Important information on the Federal Emergency Management Agency’s (FEMA) new digital flood insurance rate maps (DFIRMs), which integrate the statewide hurricane study, will be discussed.

With the adoption of the new DFIRMs for the islands of Maui and Lanai scheduled on September 19, 2012, a property’s flood risk may change. And consequently, so will the requirement for federally-mandated flood insurance as well as construction standards.

Flood insurance protects property owners from the financial devastation caused by floods, which includes losses to buildings and their contents.  The coverage applies whether the flooding results from heavy or prolonged rains, coastal storm surge, tsunamis, blocked storm drainage systems, levee dam failure, or other causes.  Different types of policies are available depending on your flood risk.

If you live in a high-risk area, flood zones A and V (see maps), you will need a Standard Policy. Most mortgage lenders will require that you have such a policy before they will approve your loan.

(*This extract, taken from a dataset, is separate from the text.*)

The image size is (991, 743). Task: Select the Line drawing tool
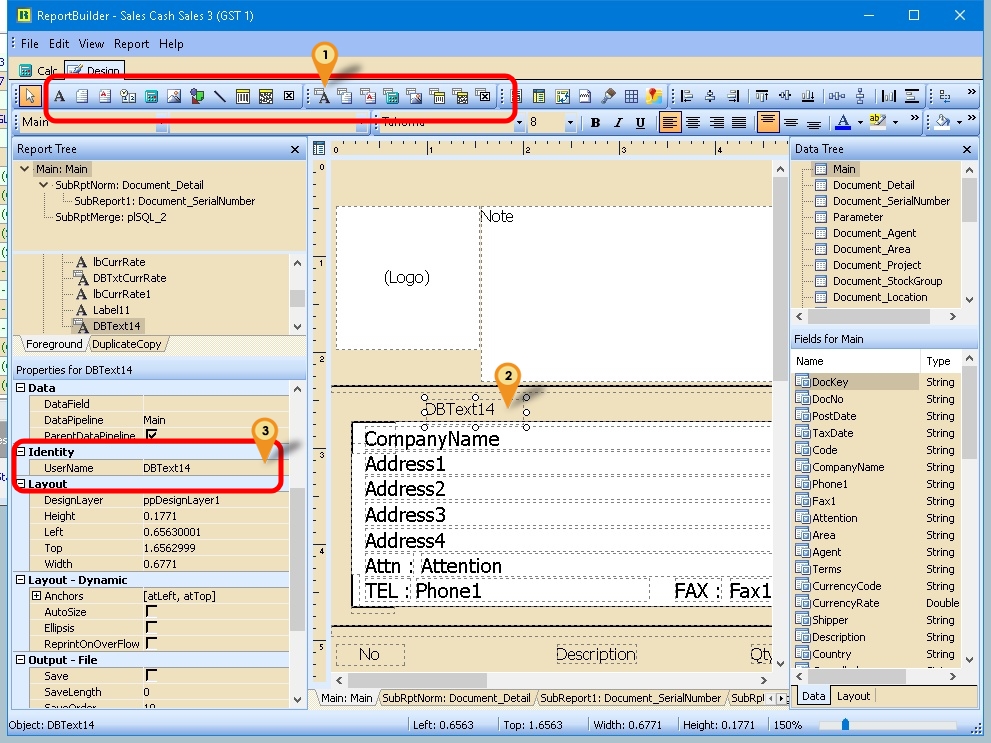click(x=219, y=96)
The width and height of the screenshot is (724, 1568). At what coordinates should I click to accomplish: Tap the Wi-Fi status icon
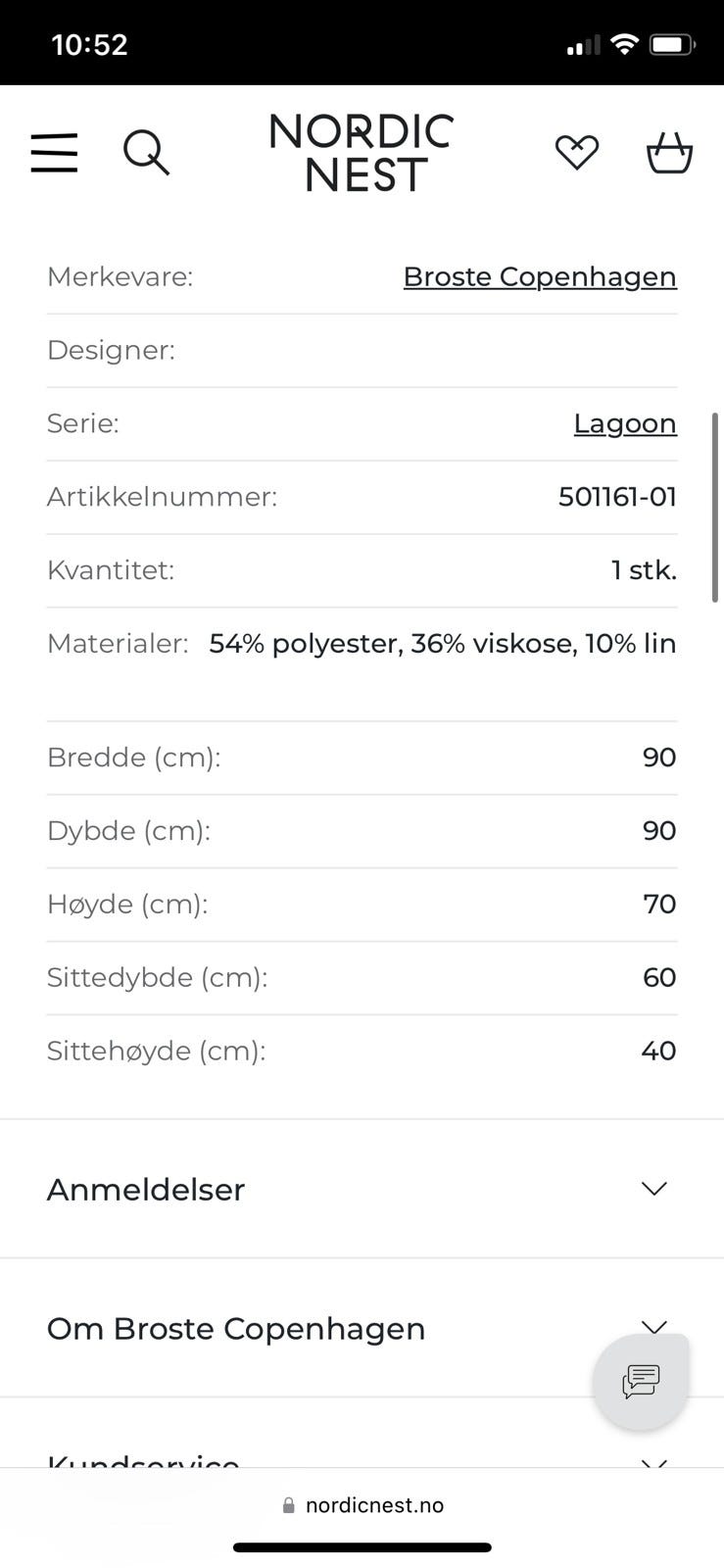(624, 44)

For those outside of the high-risk area, zones X or XS (see maps), flood insurance is also available, usually at a lower cost. A Preferred Risk Policy can cover both a home and its contents.

While you are not federally mandated to have flood insurance in a low-to-moderate risk area, it does not mean that you will never need it. Large floods often extend beyond the boundaries of high-risk areas and smaller floods occur outside high-risk areas as well.  In fact, a quarter of all flood insurance claims come from properties located in low-to-moderate risk areas.

Properties currently within the low-to-moderate flood risk areas may be able to be grandfathered into a lower insurance premium if flood insurance is obtained prior to a property’s re-classification into a higher flood risk. You may log on to www.floodsmart.gov [3] to view flood insurance premiums. Please contact your local insurance agent for specific information.

The public may view the new Digital Flood Insurance Rate Maps (DIRMs) by visiting the Hawai’i Flood Hazard Assessment Tool website, http://gis.hawaiinfip.org/fhat/ [4]

Additional meetings are anticipated to be scheduled in the next few months.  For more information, please contact Francis Cerizo or Carolyn Cortez at [email protected] [5] or [email protected] [6] or by phone at (808) 270-7253.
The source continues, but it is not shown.